Technology Should Be Present For Our Enjoyment But Should No

Technology should be present for our enjoyment, but should not replace books, outdoor entertainment, or previously enjoyed activities because of convenience and accessibility.

Technology should be accessible because humans create and consume it. Humans can “love” their computers and iPads because they can personalize them and adapt them to human needs, not because the technologies regulate human existences. In the event that technologies shut down, or are taken off the market, or lose software support and repair warantees, the human should not have learned to rely on the technologies.

Humans should understand the evolution of their purchased technology, and they should buy technologies based on their own needs and not the appealing and popular image of having the technology.

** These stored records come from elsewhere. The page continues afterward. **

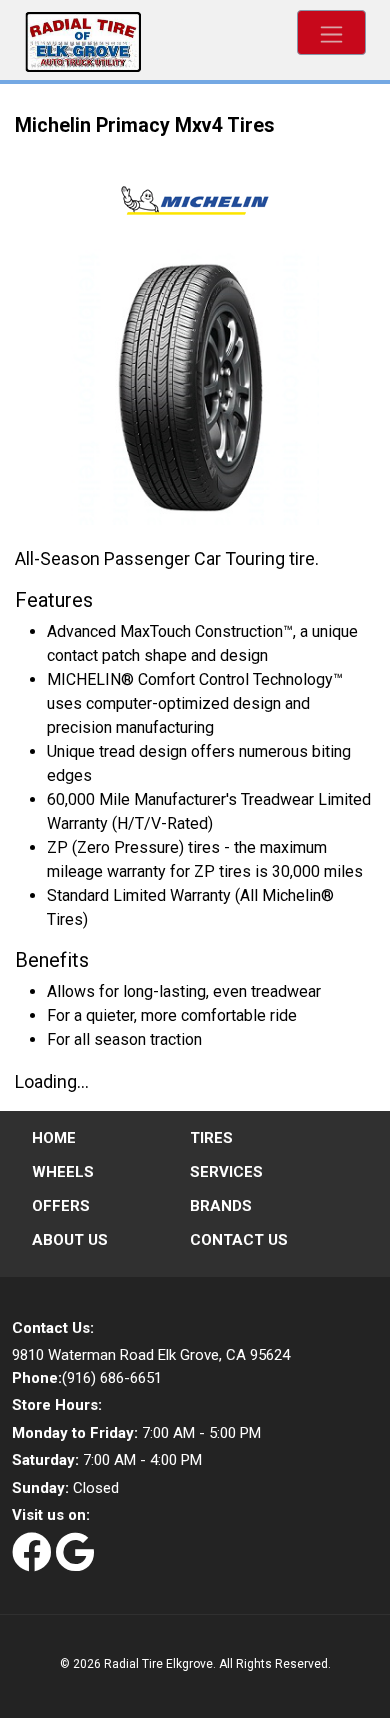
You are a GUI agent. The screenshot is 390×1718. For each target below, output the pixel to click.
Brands (221, 1206)
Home (54, 1138)
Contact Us (239, 1240)
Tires (211, 1138)
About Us (70, 1240)
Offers (61, 1206)
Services (226, 1172)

Technologies should be used based on what humans need, not what everybody else has. Many people identify themselves with the technologies they use (we are Mac or PC people) instead of identifying the consumerism and industrialization behind the product. The product should bring us entertainment and convenience, not define us. We define the product based on the music we store on it, the data and information we give it, and the ways in which we make it personal to us.

Google wants to dominate print and online publishing by digitizing all books published. Their use of digital technology should not come down to owning rights to every book ever published. Digitizing all forms of print neglects the value of the book, of the poem, and of the literary medium. We enjoy books and print for the effort it took to write, revise, edit, and publish. It takes time to popularize a novel, and the entertainment value of a book compares differently to the entertainment value a website provides.

By taking breaks from technologies and the virtual world, users can reconnect with the physical world and develop their identities apart from the technologies that have become such an integral part of our lives. Doing this may help to restore our value of music, the written word, the arts, and nature.